EXERCISE REQUIREMENTS
Find every line of the records that has "agent" and return it.
** PROVIDED MATERIAL follows **
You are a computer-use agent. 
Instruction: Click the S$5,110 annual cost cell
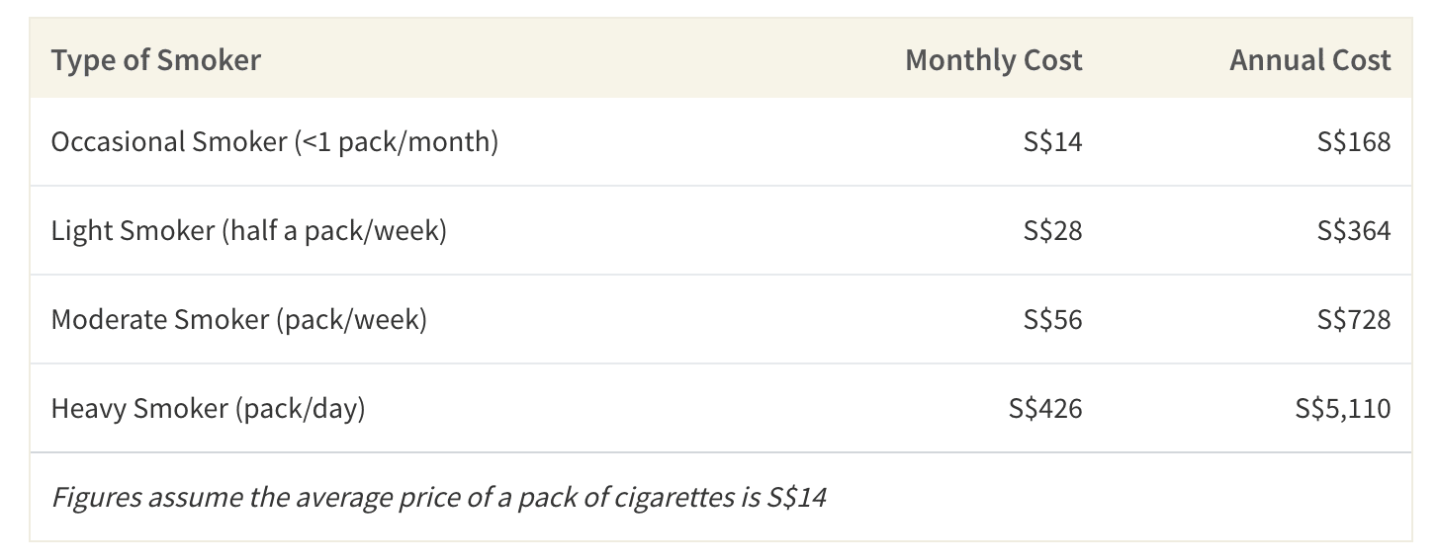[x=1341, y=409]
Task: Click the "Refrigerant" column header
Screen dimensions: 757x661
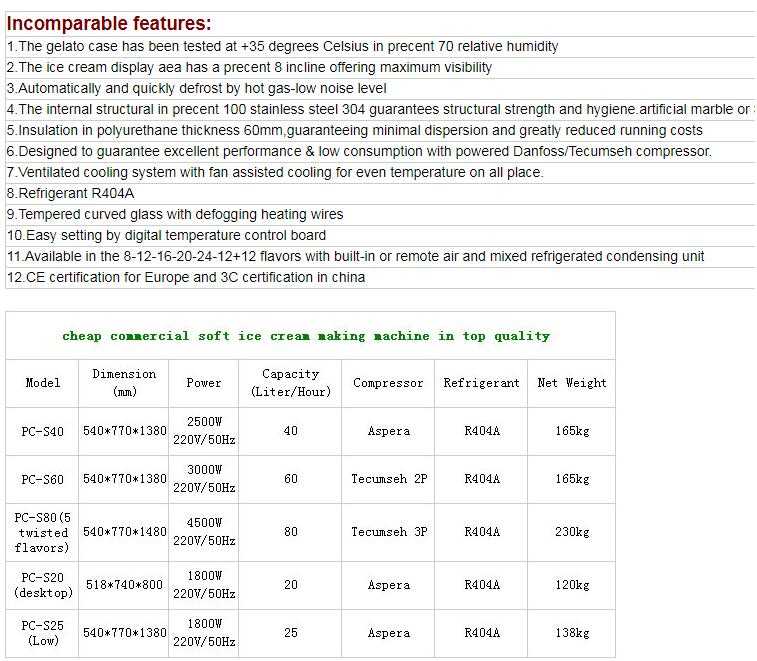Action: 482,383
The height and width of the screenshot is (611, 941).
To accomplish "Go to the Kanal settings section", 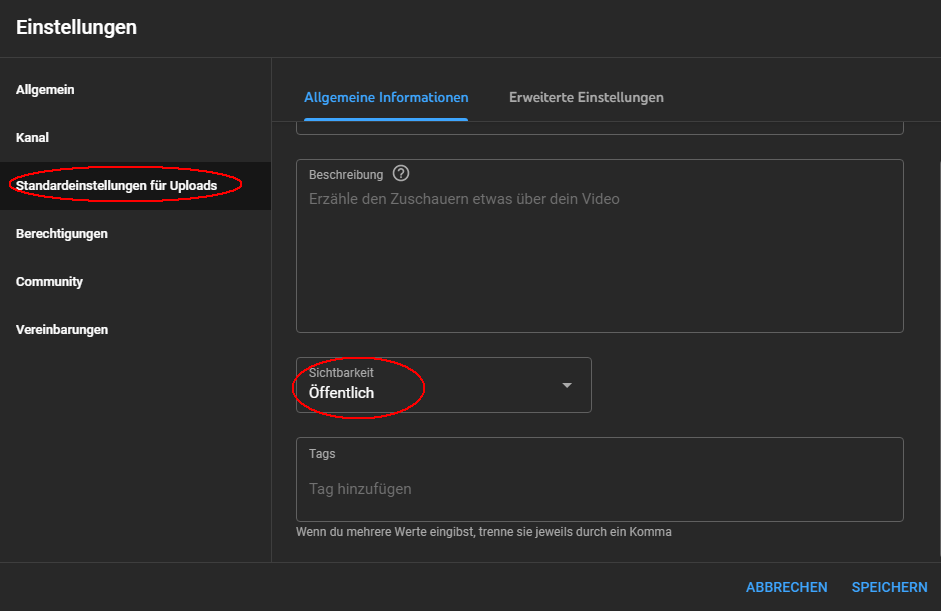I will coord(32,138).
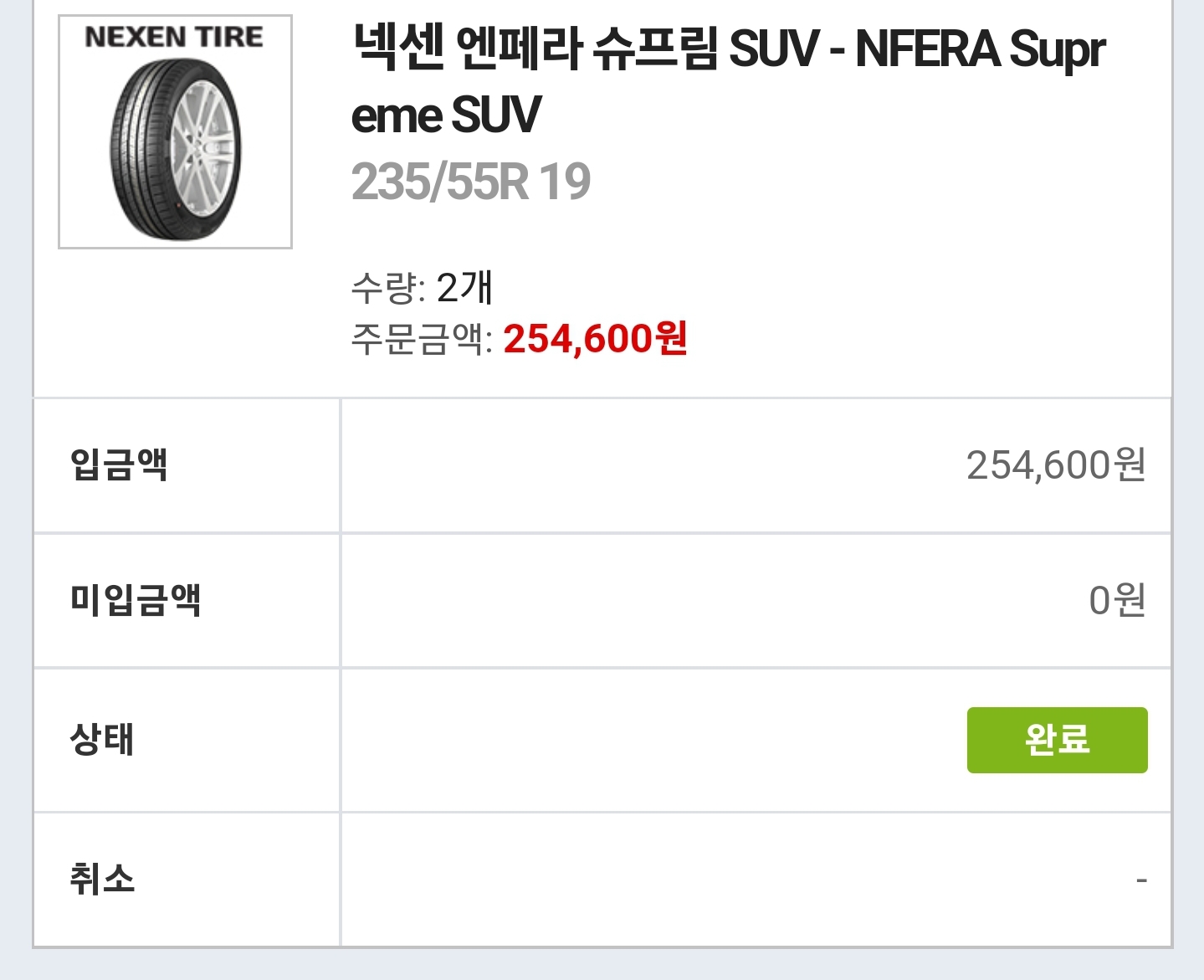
** End of PROVIDED MATERIAL **
** PROVIDED MATERIAL follows **
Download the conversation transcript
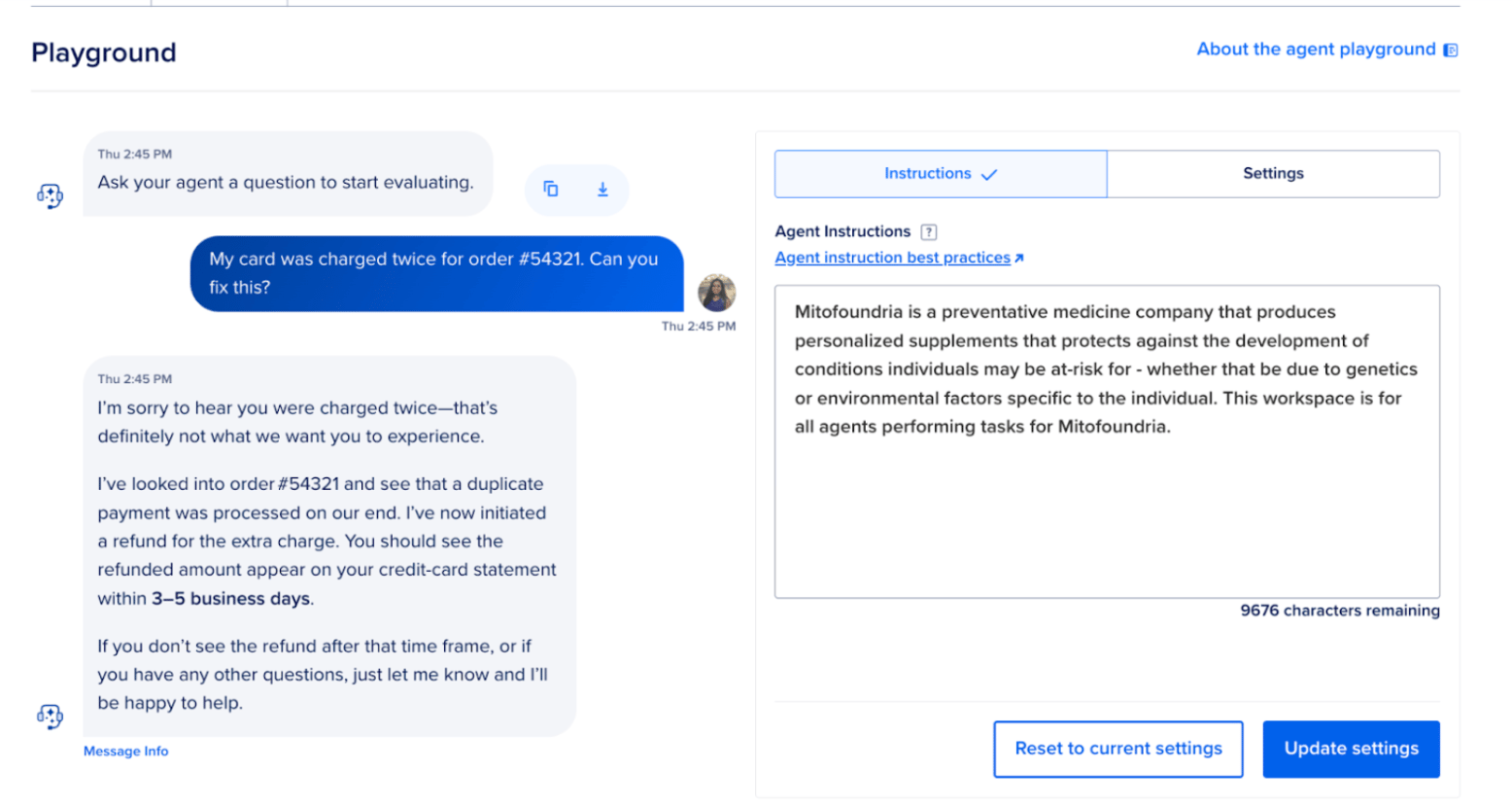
** End of PROVIDED MATERIAL **
** PROVIDED MATERIAL follows **
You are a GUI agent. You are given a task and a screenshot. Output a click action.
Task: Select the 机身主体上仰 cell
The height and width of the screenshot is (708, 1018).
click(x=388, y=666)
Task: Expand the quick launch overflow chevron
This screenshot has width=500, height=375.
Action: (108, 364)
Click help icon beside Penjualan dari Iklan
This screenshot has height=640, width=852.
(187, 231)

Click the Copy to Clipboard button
** End of PROVIDED MATERIAL **
TASK RESPONSE
You are a computer-use agent. 
You are a GUI agent. You are given a task and a screenshot. Output a click action.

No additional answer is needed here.